もう事切れていたとしても、七海はその子を助けたかったのだろう。きっとあの日を思い起こし、重ねたのだろう。その瞬間の七海の気持ちを言葉にせずとも手に取るようにわかってしまい、胸が詰まる。

「また、助けられなかった」

あの日に関することを、七海から直接聞くのは初めてだった。
術師はいつだって非術師のために戦って傷を負い、人知れず命を落とす。呪いを発生させるのはいつだって非術師のはずなのに。大切な人が傷つけられるたびに思う。この世界は不公平だ。夏油先輩の考えが正しいとも思えないけれど、その考えは十分に理解できる。どうしてまた、七海がこんなふうに傷つかなければいけないんだろう。

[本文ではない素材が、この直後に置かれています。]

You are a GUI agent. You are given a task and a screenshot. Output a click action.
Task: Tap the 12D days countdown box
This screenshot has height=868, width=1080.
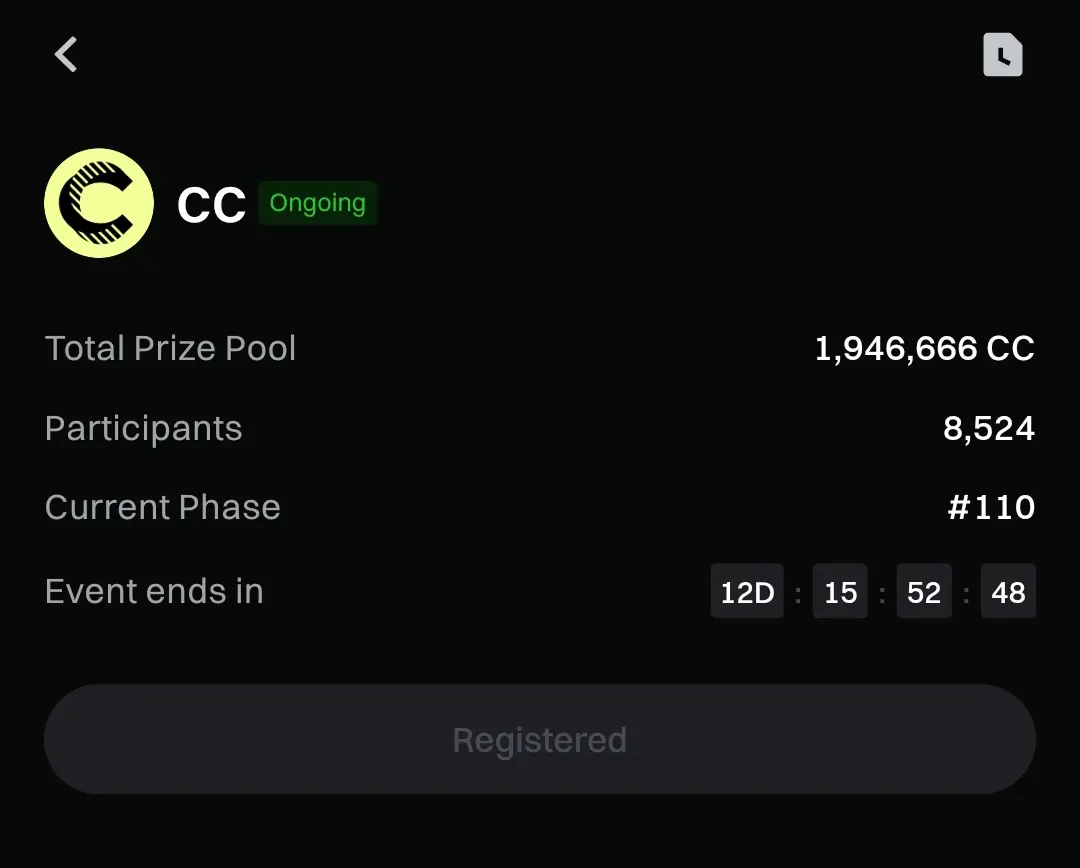[747, 591]
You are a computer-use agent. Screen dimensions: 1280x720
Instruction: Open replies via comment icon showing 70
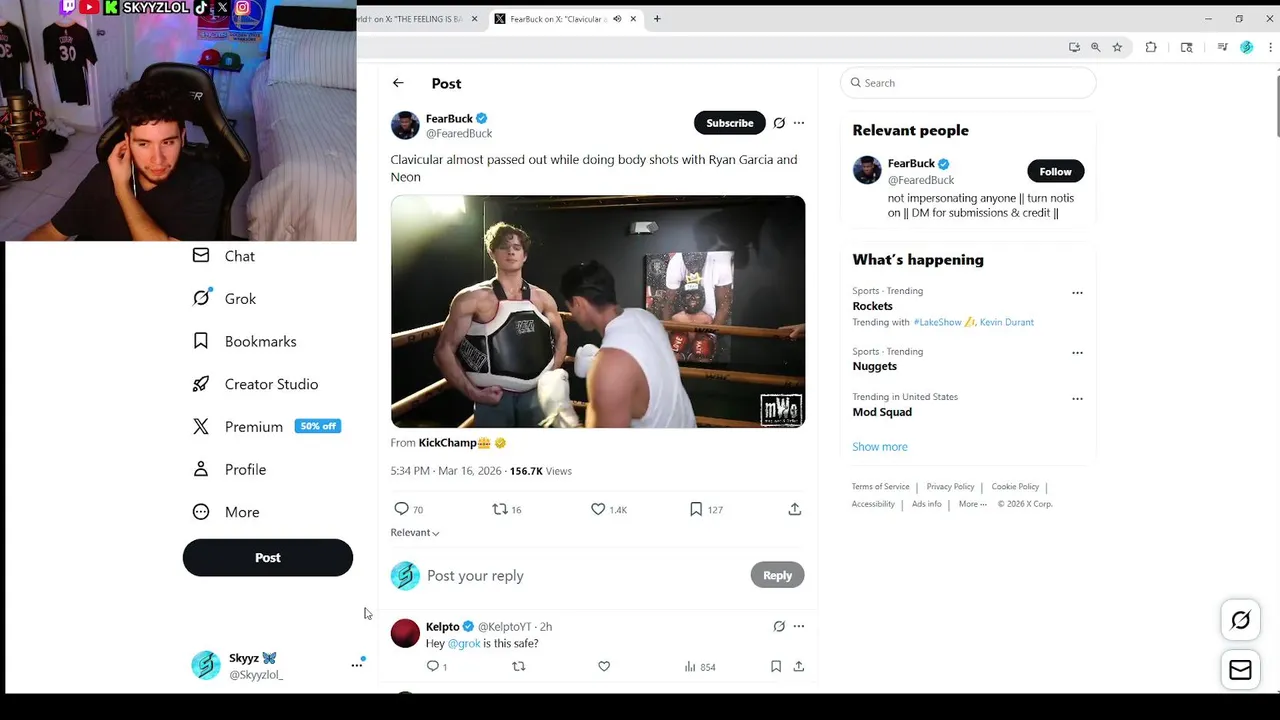point(402,509)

傘を差し出していない方の腕を伸ばし、七海の背中にそっと手を添える。驚くほどに冷え切った七海の身体は、あの頃よりも一回りも二回りも大きくなっていて。一体この人は、どれだけの努力しているのだろう。
ああ、なんだかわたしまで泣きたくなってきた。

「名前、」
「うん」

その姿勢のまま、七海はぽつりと掠れた声でわたしの名前を呼んだ。

「ありがとう」

なんと返せばいいのかわからず、返事の代わりにぎこちなく七海の背中を大きく二度さする。
救える日、救えなかった日。この途方のない地獄が続く限り、きっとこれからもその繰り返しだ。
シャツの上から触れる七海の冷え切った背中から、仄かな体温を感じる。それでも、生きている。一つの傘の中、耳元で聞こえる静かな呼吸が、七海が確かに生きていることを教えてくれた。